Monday, November 17, 2008

Instant review: Beyoncé's new album

Beyoncé's third solo album, I Am Sasha Fierce, has just arrived at Discopop Towers... because I went out and bought it this morning. It emerges from is cellophane wrapping to reveal two CDs - one with six tracks and one with five (nuts to the environment, eh readers?)

Resisting the temptation to play both simultaneously in the search for a hidden satanic message, here's a blow-by-blow account of my first listen. Brace yourselves.

Disc One - I Am... (syrupy ballads)
1) If I Were A Boy
This still sounds like a gender-challenged update of Joan Osborne's One Of Us. The tune is essentially the same all the way through, except Beyoncé shifts up an octave for the chorus.
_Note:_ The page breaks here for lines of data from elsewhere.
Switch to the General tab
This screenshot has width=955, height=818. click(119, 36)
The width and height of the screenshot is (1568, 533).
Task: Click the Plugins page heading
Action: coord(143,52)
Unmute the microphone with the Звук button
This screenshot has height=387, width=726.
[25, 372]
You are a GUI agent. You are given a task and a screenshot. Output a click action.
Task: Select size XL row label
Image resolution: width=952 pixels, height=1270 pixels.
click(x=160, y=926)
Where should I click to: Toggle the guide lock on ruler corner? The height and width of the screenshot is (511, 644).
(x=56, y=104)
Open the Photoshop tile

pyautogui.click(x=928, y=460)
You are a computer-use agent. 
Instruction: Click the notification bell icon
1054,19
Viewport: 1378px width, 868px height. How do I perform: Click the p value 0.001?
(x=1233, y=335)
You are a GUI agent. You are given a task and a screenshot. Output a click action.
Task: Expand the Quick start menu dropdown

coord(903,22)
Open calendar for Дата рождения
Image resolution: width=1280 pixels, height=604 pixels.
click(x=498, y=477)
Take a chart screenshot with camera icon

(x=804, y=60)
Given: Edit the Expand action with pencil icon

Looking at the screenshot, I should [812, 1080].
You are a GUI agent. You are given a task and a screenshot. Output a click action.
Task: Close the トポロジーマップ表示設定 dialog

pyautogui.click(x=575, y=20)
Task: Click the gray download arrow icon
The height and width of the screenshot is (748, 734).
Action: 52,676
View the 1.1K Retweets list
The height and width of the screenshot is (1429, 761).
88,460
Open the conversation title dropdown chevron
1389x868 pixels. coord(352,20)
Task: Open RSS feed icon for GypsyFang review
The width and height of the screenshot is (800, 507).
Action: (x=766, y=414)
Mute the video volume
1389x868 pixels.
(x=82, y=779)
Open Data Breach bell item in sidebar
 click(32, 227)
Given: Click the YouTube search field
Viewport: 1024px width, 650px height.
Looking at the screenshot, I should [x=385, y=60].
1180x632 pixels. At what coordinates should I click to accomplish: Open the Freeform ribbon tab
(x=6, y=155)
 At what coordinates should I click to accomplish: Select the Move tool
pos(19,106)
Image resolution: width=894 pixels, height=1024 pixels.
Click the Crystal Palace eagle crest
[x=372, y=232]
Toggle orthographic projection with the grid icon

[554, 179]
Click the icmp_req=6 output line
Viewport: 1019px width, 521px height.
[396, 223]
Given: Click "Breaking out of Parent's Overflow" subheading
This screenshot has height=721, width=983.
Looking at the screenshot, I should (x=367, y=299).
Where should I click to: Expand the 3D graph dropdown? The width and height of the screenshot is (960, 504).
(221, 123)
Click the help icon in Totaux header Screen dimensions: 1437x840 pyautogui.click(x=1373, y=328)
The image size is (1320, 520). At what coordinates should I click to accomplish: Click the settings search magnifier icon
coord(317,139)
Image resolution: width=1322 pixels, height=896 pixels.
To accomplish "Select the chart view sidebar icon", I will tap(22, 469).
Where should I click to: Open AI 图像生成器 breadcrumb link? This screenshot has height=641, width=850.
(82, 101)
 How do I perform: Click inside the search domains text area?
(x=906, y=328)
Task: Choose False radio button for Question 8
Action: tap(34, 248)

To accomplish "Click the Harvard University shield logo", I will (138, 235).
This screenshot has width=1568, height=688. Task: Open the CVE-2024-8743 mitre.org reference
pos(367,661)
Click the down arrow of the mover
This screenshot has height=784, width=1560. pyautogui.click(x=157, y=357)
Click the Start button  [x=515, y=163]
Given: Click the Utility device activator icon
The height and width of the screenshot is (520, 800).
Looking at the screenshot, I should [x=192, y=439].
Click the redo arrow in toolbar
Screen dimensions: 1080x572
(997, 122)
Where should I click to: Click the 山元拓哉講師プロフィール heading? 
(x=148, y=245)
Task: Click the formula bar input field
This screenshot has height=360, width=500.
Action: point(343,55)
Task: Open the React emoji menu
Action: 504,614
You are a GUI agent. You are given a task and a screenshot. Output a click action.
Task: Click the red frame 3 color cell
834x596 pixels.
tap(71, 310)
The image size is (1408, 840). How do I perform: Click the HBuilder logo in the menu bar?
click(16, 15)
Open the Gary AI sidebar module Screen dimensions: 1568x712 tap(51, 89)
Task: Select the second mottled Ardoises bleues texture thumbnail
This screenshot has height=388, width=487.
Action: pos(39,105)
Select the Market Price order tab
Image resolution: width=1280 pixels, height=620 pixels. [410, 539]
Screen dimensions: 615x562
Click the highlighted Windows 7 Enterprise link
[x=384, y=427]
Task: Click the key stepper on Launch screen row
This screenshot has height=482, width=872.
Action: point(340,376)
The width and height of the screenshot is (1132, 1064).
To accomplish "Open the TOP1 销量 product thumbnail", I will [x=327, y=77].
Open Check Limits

Derivative, but super nonetheless.

2) Halo
This is one by Ryan "Bleeding Love" Tedder that Simon Fuller supposedly wanted for Leona Lewis - but Beyoncé gets the lead writing credit. Far be it from me to suggest that Leona's people put that story out to "position" her alongside the world's most successful female solo artist, but something smells a bit fishy here (possibly the smoked mackerel paté I had yesterday, which is repeating on me something rotten). This is actually very good, with big handclaps and an Umberella (ella, ella) style call-and-response hook.

3) Disappear
The word "beautiful" is clearly some sort of magic charm for this song's co-writer Amanda Ghost, who also did You're Beautiful and Beautiful Liar. Disappear does not contain the word beautiful, and is therefore rubbish.

4) Broken Hearted Girl
The lyric booklet consistently mis-spells "you're" as "your" during this song, which invokes an instant penalty of two points. Six more points are deducted because of the incredibly dated mid-90s R&B balladeering, and further one goes because they've put a stupid synth line over the chorus in an attempt to disguise this fact. So that's 1/10.

5) Ave Maria
The verse is lifted from Madonna's Promise To Try, and the chorus is lifted from religion's Ave Maria. Only slightly better than when Michelle Bass sang Pie Jesu on Big Brother Five.

6) Satellites
Sorry, I completely drifted off during this one. But look at this picture from the back of the album. How does she do that?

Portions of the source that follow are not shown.